Up until about age 30 women have a clear and massive advantage over the men their age in the dating field. But after that point the tables turn 180° almost instantaneously. Suddenly the men have the upper hand and the women are scrambling to find a seat before the music stops.
As I pondered this turn of events it occurred to me that all of these man-shaming articles we’re always seeing are aimed directly at men from their mid 20′s to late 30′s. That’s exactly smack dab in the middle of a man’s meteoric rise to sexual market heights, and I don’t think the timing is coincidental:
Yes, men should man up, take on the responsibilities of an adult, get a job, have a family and be a contributing member to society.
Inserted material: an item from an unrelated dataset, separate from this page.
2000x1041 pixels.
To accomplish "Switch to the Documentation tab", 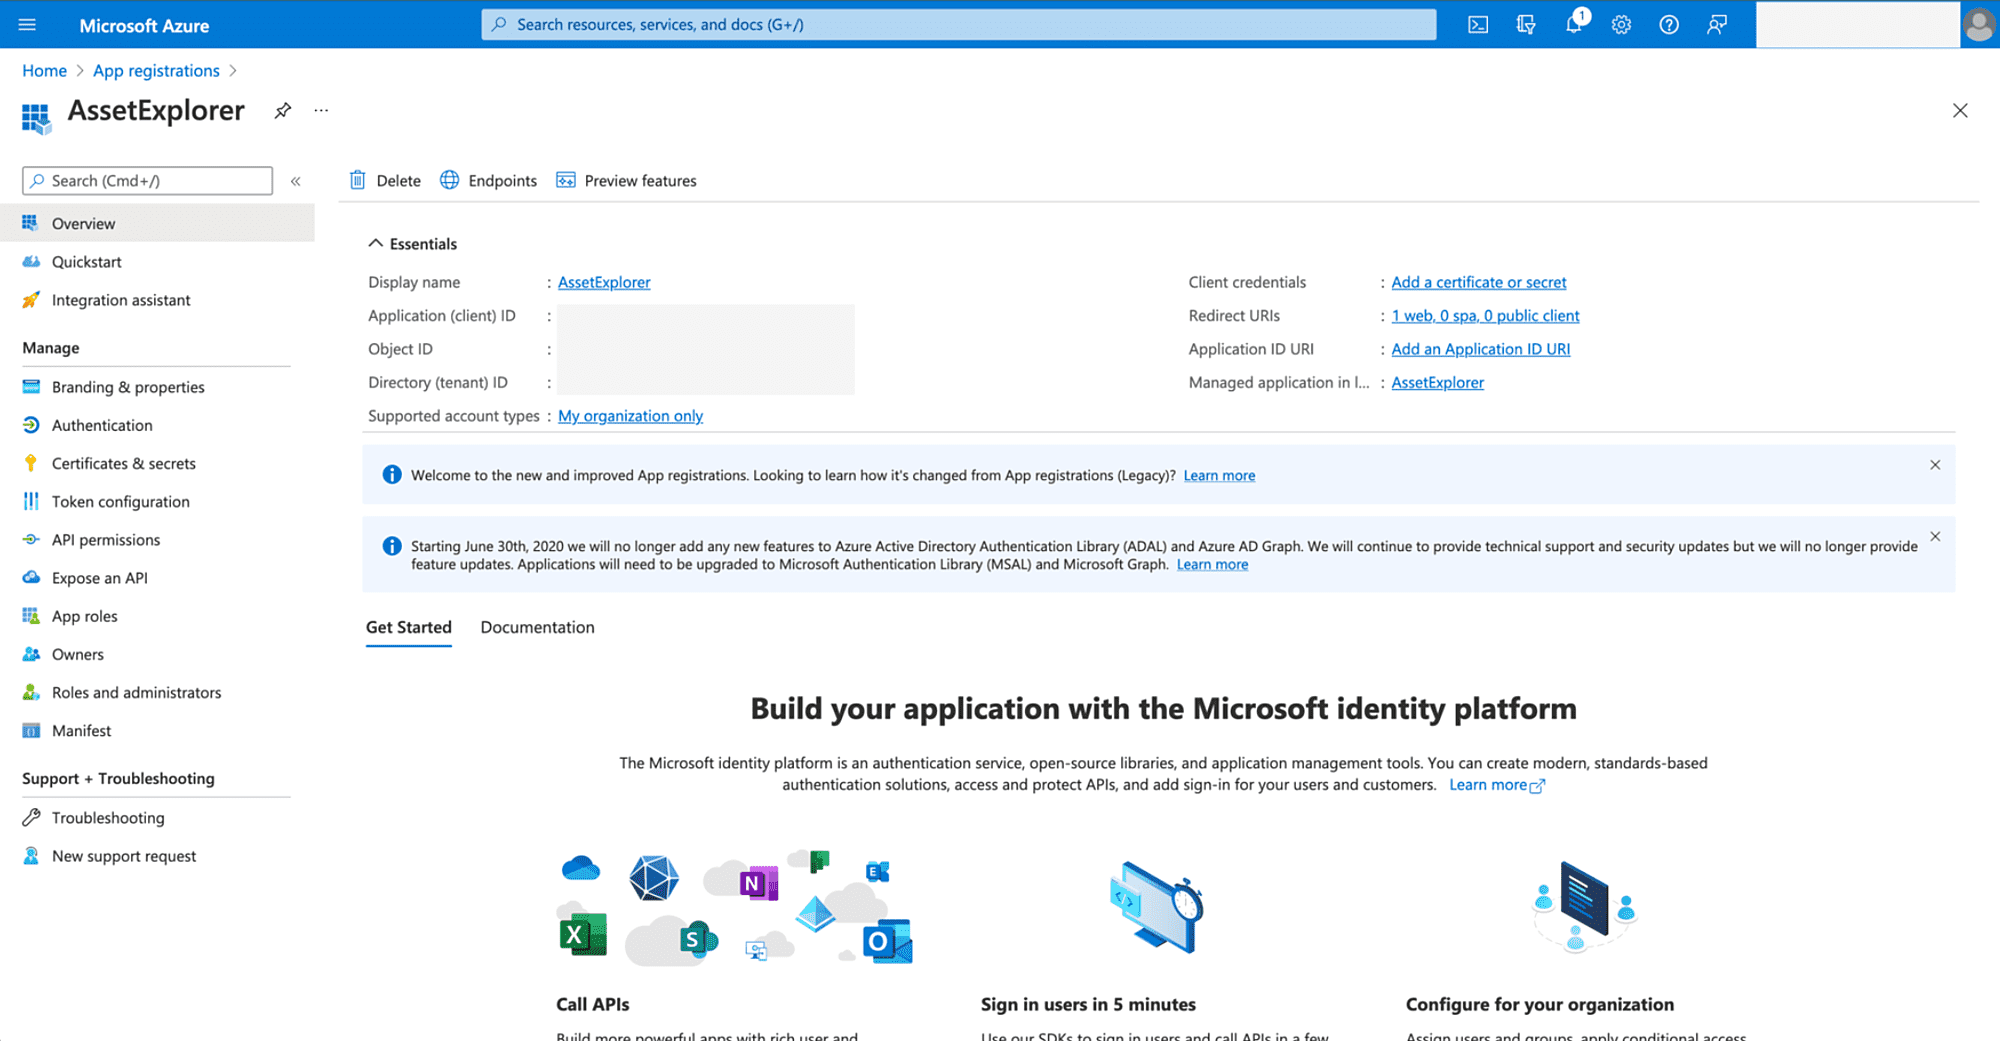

[Men] can make choices to take control of their lives and be the men they are called to be if they just put down the game controls and choose a better direction. Sadly, at the moment, American women are apparently still in need of a few good men.
In times past the older generations would steer young women into marriage to a man with potential. Sure, in a young woman’s eyes it might look like she was settling for less than the ideal, but the older generations knew that a woman’s market value was fleeting while a man’s market value would continue growing for years to come. The time for a woman to land one of these up-and-comers was while her value was high and his was comparatively low. The man benefited early on by having a beautiful, fertile bride and she benefited later by having a man who was working steadily to provide a comfortable life for herself and their children.
What our current system is effectively doing is telling women that they are entitled to spend their years of high market value slutting it up and trying to land that elusive alpha male, and then turning around and telling men that they should be sacrificing their high market value years to create a soft landing for these women who have now (by necessity) decided to step off of the carousal and into the open arms of a waiting beta provider.
But what’s happening is that men are starting to recognize their own market potential. Most have spent a decade or more begging for scraps but are now finally coming into their own as a powerhouse of masculinity ready to divide and conquer. Why would they or should they “man up” and set about providing for these women in decline just as their own sexual market value is providing them their turn to ride high on the hog?
As usual what it comes down to is that the feminists think that women should have their cake and eat it, too. Sure, they couch it in pretty language by saying that these women have matured and are ready to settle down, but the numbers don’t lie. These women have squandered their few precious years of beauty and fertility on cad after cad and now they want a beta male coming into his prime to do what they would not – give up his SMV advantage in the interests of a committed monogamous relationship. That’s what this whole “manning up” movement is really all about. The fact that this generation of men is insisting on their fair share of the equality that the sexual revolution has wrought chaps these ladies’ hides.
The last few decades have been pretty generous to women who wanted to ride the carousel and still settle down with a beta provider later on as the men were still adjusting to the new system. But as today’s men wake up to their own sexual market value and realize that there isn’t a whole lot of incentive to “man up” and marry a woman who is past her prime when he could be out playing the field with the younger gals, the full picture of what the sexual revolution means for Western Civilization is coming into focus. And the women who played their cards foolishly don’t like this new hand they’ve been dealt one bit.